Some time back, Lenovo made the news with the Superfish fiasco. Superfish was a piece of software that intercepted HTTPS connections by way of a trusted root certificate installed on the machine. When the software detected a browser attempting to make a HTTPS connection, it would intercept it and connect on that software’s behalf.
When Superfish negotiated the connection, it would then generate on-the-fly a certificate for that website which it would then present to the browser. This allowed it to spy on the web page content for the purpose of advertising.
Now Dell have been caught shipping an eDellRoot certificate on some of its systems. Both laptops and desktops are affected. This morning I checked the two newest computers in our office, both Dell XPS 8700 desktops running Windows 7. Both had been built on the 13th of October, and shipped to us. They both arrived on the 23rd of October, and they were both taken out of their boxes, plugged in, and duly configured.
I pretty much had two monitors and two keyboards in front of me, performing the same actions on both simultaneously.
Following configuration, one was deployed to a user, the other was put back in its box as a spare. This morning I checked both for this certificate. The one in the box was clean, the deployed machine had the certificate present.
How do you check on a Dell machine?
A quick way, is to hit Logo+R (Logo = “Windows Key”, “Command Key” on Mac, or whatever it is on your keyboard, some have a penguin) then type certmgr.msc and press ENTER. Under “Trusted Root Certificate Store”, look for “eDellRoot”.

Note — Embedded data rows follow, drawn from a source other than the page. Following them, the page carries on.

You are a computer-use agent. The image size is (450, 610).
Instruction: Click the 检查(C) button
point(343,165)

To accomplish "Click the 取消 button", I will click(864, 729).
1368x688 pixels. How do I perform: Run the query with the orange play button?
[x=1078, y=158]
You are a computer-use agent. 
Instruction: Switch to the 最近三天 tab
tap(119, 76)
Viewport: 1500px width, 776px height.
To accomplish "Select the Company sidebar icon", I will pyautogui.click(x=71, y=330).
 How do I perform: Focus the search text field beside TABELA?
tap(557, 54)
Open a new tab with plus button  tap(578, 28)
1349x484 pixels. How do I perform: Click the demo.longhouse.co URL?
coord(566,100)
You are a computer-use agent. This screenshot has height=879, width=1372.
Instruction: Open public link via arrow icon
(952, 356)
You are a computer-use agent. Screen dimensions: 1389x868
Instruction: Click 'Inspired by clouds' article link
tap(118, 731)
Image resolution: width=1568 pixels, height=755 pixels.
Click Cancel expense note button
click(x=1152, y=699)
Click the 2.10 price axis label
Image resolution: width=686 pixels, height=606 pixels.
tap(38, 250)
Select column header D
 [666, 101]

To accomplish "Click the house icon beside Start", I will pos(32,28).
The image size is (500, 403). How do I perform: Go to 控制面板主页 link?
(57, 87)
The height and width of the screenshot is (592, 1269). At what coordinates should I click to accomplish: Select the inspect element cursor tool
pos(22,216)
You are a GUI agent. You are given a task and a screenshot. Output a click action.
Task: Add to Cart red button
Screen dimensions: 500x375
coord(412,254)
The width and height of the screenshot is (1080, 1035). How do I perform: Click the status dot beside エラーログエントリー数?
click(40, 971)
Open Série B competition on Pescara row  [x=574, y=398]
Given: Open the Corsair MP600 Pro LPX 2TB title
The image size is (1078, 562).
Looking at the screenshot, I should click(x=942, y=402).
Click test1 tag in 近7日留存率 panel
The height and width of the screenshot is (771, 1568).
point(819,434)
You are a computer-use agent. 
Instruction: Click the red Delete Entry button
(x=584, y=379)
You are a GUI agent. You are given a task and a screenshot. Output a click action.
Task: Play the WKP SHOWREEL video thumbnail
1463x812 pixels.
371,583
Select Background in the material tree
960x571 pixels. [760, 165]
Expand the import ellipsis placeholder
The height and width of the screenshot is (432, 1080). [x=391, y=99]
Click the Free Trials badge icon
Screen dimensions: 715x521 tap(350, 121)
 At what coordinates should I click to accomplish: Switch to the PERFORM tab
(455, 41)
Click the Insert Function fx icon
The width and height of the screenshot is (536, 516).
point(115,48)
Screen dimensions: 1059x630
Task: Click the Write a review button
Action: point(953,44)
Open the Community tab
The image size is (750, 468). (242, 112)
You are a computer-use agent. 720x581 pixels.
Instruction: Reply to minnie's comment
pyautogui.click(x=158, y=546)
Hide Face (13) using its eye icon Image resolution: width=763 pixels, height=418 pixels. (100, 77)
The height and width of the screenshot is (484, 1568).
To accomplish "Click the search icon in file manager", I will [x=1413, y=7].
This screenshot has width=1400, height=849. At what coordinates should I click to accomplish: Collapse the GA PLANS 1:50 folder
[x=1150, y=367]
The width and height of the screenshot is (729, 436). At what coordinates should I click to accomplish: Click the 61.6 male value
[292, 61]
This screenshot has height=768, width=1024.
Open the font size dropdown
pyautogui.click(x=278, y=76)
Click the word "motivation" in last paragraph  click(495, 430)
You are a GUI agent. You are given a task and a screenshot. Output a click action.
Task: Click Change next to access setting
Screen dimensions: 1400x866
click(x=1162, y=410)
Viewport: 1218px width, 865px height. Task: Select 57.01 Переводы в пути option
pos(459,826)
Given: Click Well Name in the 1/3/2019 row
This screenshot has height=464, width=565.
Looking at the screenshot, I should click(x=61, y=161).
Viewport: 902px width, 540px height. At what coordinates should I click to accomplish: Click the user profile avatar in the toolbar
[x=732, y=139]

Another way is, using IE or Chrome, try one of the following websites:
(Don’t use Firefox: it has its own certificate store, thus isn’t affected.)
Removal
Apparently just deleting the certificate causes it to be re-installed after reboot. qasimchadhar posted some instructions for removal, I’ll be trying these shortly:
You get rid of the certificate by performing following actions:
- Stop and Disable Dell Foundations Service
- Delete eDellRoot CA registry key here
HKEY_LOCAL_MACHINE\SOFTWARE\Microsoft\SystemCertificates\ROOT\Certificates\98A04E4163357790C4A79E6D713FF0AF51FE6927- Then reboot and test.
Future recommendations
It is clear that the manufacturers do not have their user’s interests at heart when they ship Windows with new computers. Microsoft has recognised this and now promote signature edition computers, which is a move I happen to support. HOWEVER this should be standard not an option.
There are two reasons why third-party software should not be bundled with computers:
- The user may not have a need or use for, the said software, either not requiring its functionality or preferring an alternative.
- All non-trivial software is a potential security attack vector and must be kept up to date. The version released on the OEM image is guaranteed to be at least months old by the time your machine arrives at your door, and will almost certainly be out-of-date when you come to re-install.
So we wind up either spending hours uninstalling unwanted or out-of-date crap, or we spend hours obtaining a fresh clean non-OEM installation disc, installing the bare OS, then chasing up drivers, etc.
This assumes the OEM image is otherwise clean. It is apparent though that more than just demo software is being loaded on these machines, malware is being shipped.
With Dell and Lenovo now both in on this act, it’s now a question of if we can trust OEM installs. Evidence seems to suggest that no, we can no longer trust such images, and have to consider all OS installations not done by the end user as suspect.
The manufacturers have abused our trust. As far as convenience goes, we have been had. It is clear that an OEM-supplied operating system does not offer any greater convenience to the end user, and instead, puts them at greater risk of malware attack. I think it is time for this practice to end.
If manufacturers are unwilling to provide machines with images that would comply with Microsoft’s signature edition requirements, then they should ship the computer with a completely blank hard drive (or SSD) and unmodified installation media for a technically competent person (of the user’s choosing) to install.